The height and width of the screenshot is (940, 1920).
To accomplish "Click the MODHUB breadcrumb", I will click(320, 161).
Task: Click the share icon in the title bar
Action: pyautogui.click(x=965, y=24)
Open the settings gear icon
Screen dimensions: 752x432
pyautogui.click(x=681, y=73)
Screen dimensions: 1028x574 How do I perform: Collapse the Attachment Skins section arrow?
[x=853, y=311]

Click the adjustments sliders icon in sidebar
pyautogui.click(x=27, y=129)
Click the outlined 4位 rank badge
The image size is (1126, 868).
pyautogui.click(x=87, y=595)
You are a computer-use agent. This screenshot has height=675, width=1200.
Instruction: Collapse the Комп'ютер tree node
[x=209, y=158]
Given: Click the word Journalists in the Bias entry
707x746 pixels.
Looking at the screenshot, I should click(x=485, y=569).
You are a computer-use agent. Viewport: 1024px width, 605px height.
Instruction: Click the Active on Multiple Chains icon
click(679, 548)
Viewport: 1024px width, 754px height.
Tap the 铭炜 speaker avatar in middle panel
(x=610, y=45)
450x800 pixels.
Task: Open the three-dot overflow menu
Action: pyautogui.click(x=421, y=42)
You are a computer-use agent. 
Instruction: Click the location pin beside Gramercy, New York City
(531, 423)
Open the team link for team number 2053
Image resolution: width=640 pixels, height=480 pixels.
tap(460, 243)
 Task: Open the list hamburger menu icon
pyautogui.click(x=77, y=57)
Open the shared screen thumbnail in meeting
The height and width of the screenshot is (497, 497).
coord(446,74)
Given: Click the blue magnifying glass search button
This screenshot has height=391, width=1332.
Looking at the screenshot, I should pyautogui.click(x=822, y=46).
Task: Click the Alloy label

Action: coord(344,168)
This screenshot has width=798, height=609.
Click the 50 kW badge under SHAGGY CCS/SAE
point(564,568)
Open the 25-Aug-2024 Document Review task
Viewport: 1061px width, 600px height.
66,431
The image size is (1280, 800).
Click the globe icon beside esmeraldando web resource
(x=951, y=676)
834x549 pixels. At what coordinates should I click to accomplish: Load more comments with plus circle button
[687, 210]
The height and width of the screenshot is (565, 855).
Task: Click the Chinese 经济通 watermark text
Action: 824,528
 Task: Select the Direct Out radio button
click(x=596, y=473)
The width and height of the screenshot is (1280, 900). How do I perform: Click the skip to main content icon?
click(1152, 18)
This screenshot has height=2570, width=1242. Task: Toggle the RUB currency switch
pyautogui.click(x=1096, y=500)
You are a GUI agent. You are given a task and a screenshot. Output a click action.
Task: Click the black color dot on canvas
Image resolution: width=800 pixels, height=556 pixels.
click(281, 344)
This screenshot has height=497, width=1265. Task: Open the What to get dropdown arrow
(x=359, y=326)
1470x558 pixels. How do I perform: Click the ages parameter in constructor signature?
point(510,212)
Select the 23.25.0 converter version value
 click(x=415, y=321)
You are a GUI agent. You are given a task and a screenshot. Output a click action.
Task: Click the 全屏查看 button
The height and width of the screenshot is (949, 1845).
__________________________________________________
_TASK DETAILS_:
In the entries above, find the line with "This screenshot has height=497, width=1265." and the line with "Task: Click the 全屏查看 button", then set down exactly those two and every line between them, nothing else.

_TASK SOLUTION_:
This screenshot has height=497, width=1265. Task: Open the What to get dropdown arrow
(x=359, y=326)
1470x558 pixels. How do I perform: Click the ages parameter in constructor signature?
point(510,212)
Select the 23.25.0 converter version value
 click(x=415, y=321)
You are a GUI agent. You are given a task and a screenshot. Output a click action.
Task: Click the 全屏查看 button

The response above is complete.